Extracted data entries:
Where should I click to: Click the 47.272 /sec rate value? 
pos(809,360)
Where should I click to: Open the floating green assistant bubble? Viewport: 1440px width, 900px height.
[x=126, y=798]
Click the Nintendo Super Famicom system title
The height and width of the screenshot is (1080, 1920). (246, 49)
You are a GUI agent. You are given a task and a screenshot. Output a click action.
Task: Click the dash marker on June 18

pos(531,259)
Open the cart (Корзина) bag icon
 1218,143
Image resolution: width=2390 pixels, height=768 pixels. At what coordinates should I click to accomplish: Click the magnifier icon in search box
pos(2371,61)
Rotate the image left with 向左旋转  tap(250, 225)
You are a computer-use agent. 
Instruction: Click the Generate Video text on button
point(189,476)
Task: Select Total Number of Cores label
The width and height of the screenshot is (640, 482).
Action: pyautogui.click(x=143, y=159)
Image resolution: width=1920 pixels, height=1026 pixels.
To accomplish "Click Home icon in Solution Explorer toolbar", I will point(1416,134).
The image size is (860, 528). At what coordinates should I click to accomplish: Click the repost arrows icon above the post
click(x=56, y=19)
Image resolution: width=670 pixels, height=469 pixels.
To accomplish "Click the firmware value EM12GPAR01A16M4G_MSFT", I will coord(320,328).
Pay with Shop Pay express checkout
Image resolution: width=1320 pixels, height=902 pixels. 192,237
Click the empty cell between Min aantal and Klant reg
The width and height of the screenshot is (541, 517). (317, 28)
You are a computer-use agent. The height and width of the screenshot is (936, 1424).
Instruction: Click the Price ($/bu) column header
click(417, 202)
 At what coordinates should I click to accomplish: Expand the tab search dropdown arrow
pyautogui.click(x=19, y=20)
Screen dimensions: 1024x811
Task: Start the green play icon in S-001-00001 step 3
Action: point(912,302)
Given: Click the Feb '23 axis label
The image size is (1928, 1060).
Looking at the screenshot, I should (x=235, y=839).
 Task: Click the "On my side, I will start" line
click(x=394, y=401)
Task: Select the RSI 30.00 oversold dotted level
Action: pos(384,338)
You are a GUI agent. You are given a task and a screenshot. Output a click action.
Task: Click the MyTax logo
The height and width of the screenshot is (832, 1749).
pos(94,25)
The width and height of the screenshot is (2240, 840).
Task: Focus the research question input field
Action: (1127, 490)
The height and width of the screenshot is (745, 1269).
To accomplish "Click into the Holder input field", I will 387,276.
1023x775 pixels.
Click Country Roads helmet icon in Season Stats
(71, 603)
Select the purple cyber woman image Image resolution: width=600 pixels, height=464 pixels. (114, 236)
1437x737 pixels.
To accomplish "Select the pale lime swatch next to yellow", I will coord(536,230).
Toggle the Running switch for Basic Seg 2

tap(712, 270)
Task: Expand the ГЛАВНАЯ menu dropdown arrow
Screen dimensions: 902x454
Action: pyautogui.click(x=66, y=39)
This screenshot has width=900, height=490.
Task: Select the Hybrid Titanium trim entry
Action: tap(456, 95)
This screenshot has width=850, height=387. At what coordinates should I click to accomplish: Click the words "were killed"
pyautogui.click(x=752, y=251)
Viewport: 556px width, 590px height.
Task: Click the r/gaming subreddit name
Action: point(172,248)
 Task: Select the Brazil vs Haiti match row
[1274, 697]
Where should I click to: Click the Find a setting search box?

ABOUT THIS EXERCISE: Once you have read the entries, write them all out again exactly.

TASK SOLUTION:
Where should I click to: Click the 47.272 /sec rate value? 
pos(809,360)
Where should I click to: Open the floating green assistant bubble? Viewport: 1440px width, 900px height.
[x=126, y=798]
Click the Nintendo Super Famicom system title
The height and width of the screenshot is (1080, 1920). (246, 49)
You are a GUI agent. You are given a task and a screenshot. Output a click action.
Task: Click the dash marker on June 18

pos(531,259)
Open the cart (Корзина) bag icon
 1218,143
Image resolution: width=2390 pixels, height=768 pixels. At what coordinates should I click to accomplish: Click the magnifier icon in search box
pos(2371,61)
Rotate the image left with 向左旋转  tap(250, 225)
You are a computer-use agent. 
Instruction: Click the Generate Video text on button
point(189,476)
Task: Select Total Number of Cores label
The width and height of the screenshot is (640, 482).
Action: pyautogui.click(x=143, y=159)
Image resolution: width=1920 pixels, height=1026 pixels.
To accomplish "Click Home icon in Solution Explorer toolbar", I will point(1416,134).
The image size is (860, 528). At what coordinates should I click to accomplish: Click the repost arrows icon above the post
click(x=56, y=19)
Image resolution: width=670 pixels, height=469 pixels.
To accomplish "Click the firmware value EM12GPAR01A16M4G_MSFT", I will coord(320,328).
Pay with Shop Pay express checkout
Image resolution: width=1320 pixels, height=902 pixels. 192,237
Click the empty cell between Min aantal and Klant reg
The width and height of the screenshot is (541, 517). (317, 28)
You are a computer-use agent. The height and width of the screenshot is (936, 1424).
Instruction: Click the Price ($/bu) column header
click(417, 202)
 At what coordinates should I click to accomplish: Expand the tab search dropdown arrow
pyautogui.click(x=19, y=20)
Screen dimensions: 1024x811
Task: Start the green play icon in S-001-00001 step 3
Action: point(912,302)
Given: Click the Feb '23 axis label
The image size is (1928, 1060).
Looking at the screenshot, I should (x=235, y=839).
 Task: Click the "On my side, I will start" line
click(x=394, y=401)
Task: Select the RSI 30.00 oversold dotted level
Action: pos(384,338)
You are a GUI agent. You are given a task and a screenshot. Output a click action.
Task: Click the MyTax logo
The height and width of the screenshot is (832, 1749).
pos(94,25)
The width and height of the screenshot is (2240, 840).
Task: Focus the research question input field
Action: (1127, 490)
The height and width of the screenshot is (745, 1269).
To accomplish "Click into the Holder input field", I will 387,276.
1023x775 pixels.
Click Country Roads helmet icon in Season Stats
(71, 603)
Select the purple cyber woman image Image resolution: width=600 pixels, height=464 pixels. (114, 236)
1437x737 pixels.
To accomplish "Select the pale lime swatch next to yellow", I will coord(536,230).
Toggle the Running switch for Basic Seg 2

tap(712, 270)
Task: Expand the ГЛАВНАЯ menu dropdown arrow
Screen dimensions: 902x454
Action: pyautogui.click(x=66, y=39)
This screenshot has width=900, height=490.
Task: Select the Hybrid Titanium trim entry
Action: tap(456, 95)
This screenshot has width=850, height=387. At what coordinates should I click to accomplish: Click the words "were killed"
pyautogui.click(x=752, y=251)
Viewport: 556px width, 590px height.
Task: Click the r/gaming subreddit name
Action: point(172,248)
 Task: Select the Brazil vs Haiti match row
[1274, 697]
Where should I click to: Click the Find a setting search box?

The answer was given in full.